The answer is of course a truly personal one. As individuals our lives ebb and flow at different rates, our ability, and desire, to grow our knowledge and skills hits us at different times. In essence, there is a genuine need for a wider variety of options to progress to continued study.

For many of our learners in MOL, flexibility is key as they are in employment already, juggling career progression with busy lives. Our courses can fit to match their needs and requirements with innovative live online learning and resources delivered to their fingertips and the ability to take part in networking and explore their real-world issues in sessions. The level of some of our qualifications reach beyond degree level, right up to a Masters.
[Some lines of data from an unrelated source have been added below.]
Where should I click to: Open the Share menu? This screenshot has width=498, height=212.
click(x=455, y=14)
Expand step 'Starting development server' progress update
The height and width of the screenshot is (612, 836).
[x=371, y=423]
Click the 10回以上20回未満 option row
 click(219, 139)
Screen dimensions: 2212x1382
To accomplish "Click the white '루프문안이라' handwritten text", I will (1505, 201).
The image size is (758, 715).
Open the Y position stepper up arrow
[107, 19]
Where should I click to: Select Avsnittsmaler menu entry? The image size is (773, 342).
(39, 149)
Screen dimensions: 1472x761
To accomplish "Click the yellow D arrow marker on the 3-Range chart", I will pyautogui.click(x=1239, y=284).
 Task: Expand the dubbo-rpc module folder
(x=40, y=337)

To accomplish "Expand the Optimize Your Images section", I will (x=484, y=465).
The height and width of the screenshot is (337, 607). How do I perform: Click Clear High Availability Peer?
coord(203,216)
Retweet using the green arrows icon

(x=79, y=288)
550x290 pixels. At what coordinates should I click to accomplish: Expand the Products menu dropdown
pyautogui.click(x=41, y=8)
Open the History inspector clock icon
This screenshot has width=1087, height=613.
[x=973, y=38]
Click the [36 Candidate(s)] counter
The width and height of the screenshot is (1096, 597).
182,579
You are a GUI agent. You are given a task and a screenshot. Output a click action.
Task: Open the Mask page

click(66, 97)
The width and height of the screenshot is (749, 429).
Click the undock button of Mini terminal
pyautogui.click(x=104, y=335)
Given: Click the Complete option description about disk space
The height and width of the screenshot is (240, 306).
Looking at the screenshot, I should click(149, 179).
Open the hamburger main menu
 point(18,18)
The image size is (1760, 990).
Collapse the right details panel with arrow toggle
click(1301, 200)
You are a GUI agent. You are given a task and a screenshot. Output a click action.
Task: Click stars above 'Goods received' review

And in many cases, MOL learners achieve the same professional qualification whether they start with a degree or not –crucially, they are developing themselves in their chosen profession on their own terms.

The difference between professional qualifications and traditional academic A Levels or a degree is that knowledge gained during study is directly applied to the work environment. Learners need more than theoretical knowledge, they are expected to apply their learning to reflect on it, to talk about it and assess its impact. This is real life learning, and the ability to implement academic theory appropriately in the work context is highly prized by employers.

Ultimately, education and training is the key to unlocking a better future, whether you are aged 16 or 60. With so many pathways to progression and options for further study, today’s crunch time could be the right time for you to consider the variety of pathways open to you.